Thursday, September 8, 2016

Applying the LEDx to BIG Design Challenges


Design Challenge #1:  Office Hours

Brad Griffith - September 8, 2016


I selected the Design Challenge #1: Office Hours because I consider office hours (and often one-on-one meetings in my office) to be prized contact time between learners and instructors.  

Discover - Student and Instructor Needs, Expectations, Goals

Students that visit instructors during office hours usually fall into two categories: they are missing a concept and may express an uncomfortable vulnerability by coming to visit me or they are a highly motivated student that needs additional help in meeting a goal.  This is also the case with my current position in that I help people solve problems or achieve goals. 

Understand - Create a Better Understanding 

I personally underutilized office hours as a student.  Office hours as I have experienced them can fall into a trap of mirroring a lecture that was already done in the classroom where the students don't get a real opportunity for one-on-one practice.  Sometimes resources can be given such as additional problem sets, but the efficacy is debatable. 

Envision - What Should This Become?


I asked myself now what I most wanted out of office hours as a student and as an instructor.  I recall my greatest experiences being those in which my professor was personable, helped me solve a problem, and I came away with a feeling of preparedness, like I had accepted a challenge.  This usually began through informal conversation at the beginning of the meeting.  
As an instructor, this would be the key to helping me to lower the effective filter as soon as possible in meetings with students to really get at why it was taking place and what we needed to accomplish.  


Next is perhaps the most important part.  Instead of the easy way of ending here and just giving the learner some information, it's important to proceed through a practice phase in which the leaner demonstrates competency or understanding of the conversation to the instructor.

This could be as simple as asking someone to repeat what you've just told them or to attempt to solve a mathematical equation. If the problem is, for example, a conflict in the workplace with another employee, this step could be an employee making an attempt at resolving the conflict.

This provides an excellent opportunity for further interaction between learner and facilitator through offering feedback.  This could be either positive reinforcement or corrective, depending on if the attempt was successful or not. 

I can see there is an opportunity here for a feedback loop in that an instructor may have to return to the topic at hand, allow for another practice attempt, and provide another round of feedback on that second attempt. 

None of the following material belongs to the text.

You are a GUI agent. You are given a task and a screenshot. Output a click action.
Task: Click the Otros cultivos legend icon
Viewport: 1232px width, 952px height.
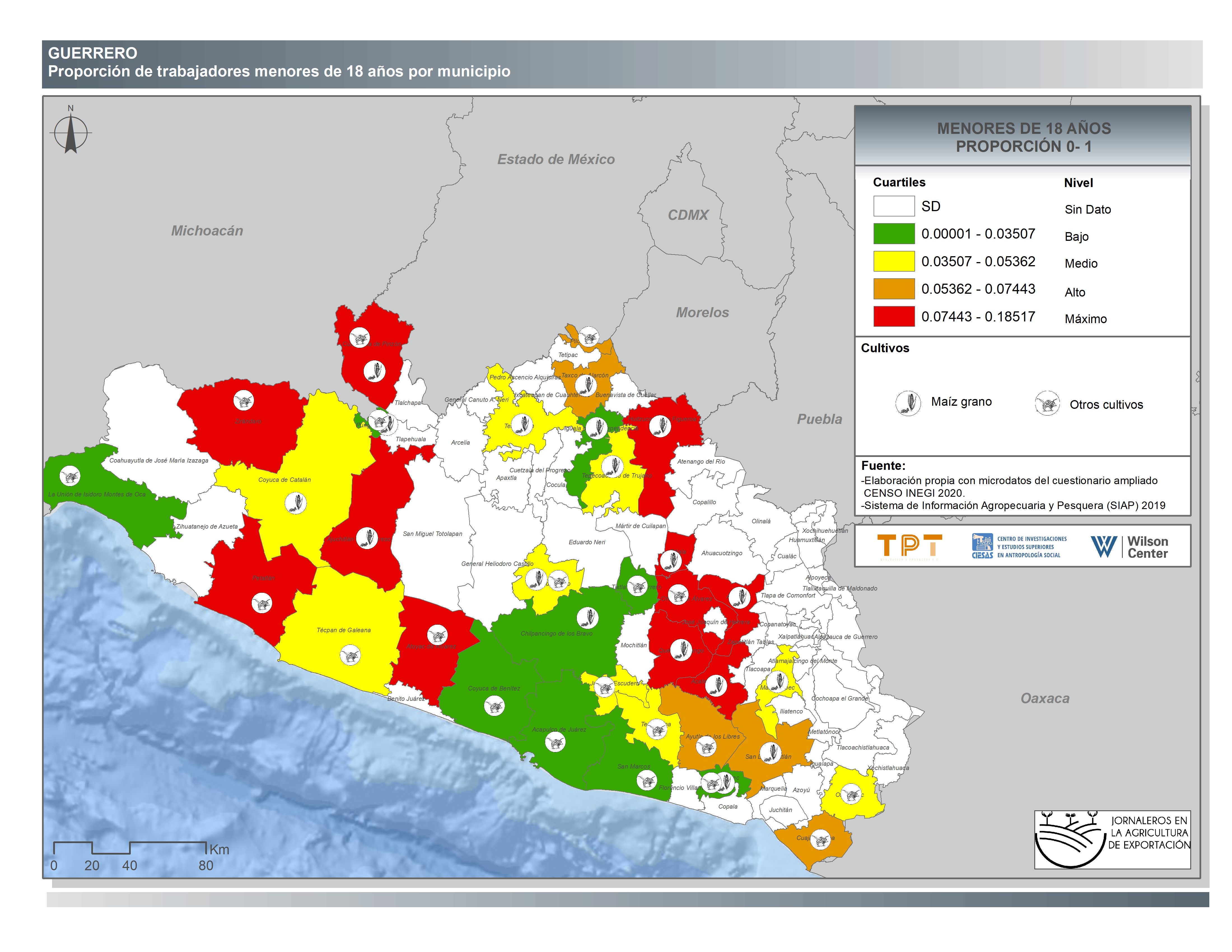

In the end, I want to capture the notion of a student accepting a challenge at the end of the meeting. This should be something that allows a student or employee to demonstrate that they have mastered the competency that was dealt with earlier in the learning environment, perhaps requiring communication once more with the facilitator in the form of an assignment or other communication.  This could also come in the form of a student taking an exam.  


Now that I've gotten this far, I would also hope that this entire learning environment as I'm about to form it could form a continuous loop.  All instructors hope that students will repeatedly visit in office hours, not just for the times when they can't master a concept, but also when they are looking to expand their horizons.

Build - Develop the Learning Environment

After going through these first few phases of the LEDx process, it was quite easy to construct this LEM in Lucid Chart.  I think I may have created an innovation loop in this model as well.  


You'll notice on here that I have indicated this is a classroom environment with an online asynchronous evidence block at the end. These are entirely flexible since the initial interaction could be done online through a program like Skype.  Similarly, the follow-up task that I created at the end could be experiential.  

I look forward to hearing your constructive feedback about this model and to see how others approach this challenge.  Thanks for reading!




1 comment:

  1. Hi Brad,

    I think your inclusion of the "practice" or application element of the visit is a piece that is often overlooked. There are may ways to do this, of courses, but if you aren't aware of this as a requirement/possibility, the chances of it happening are slim.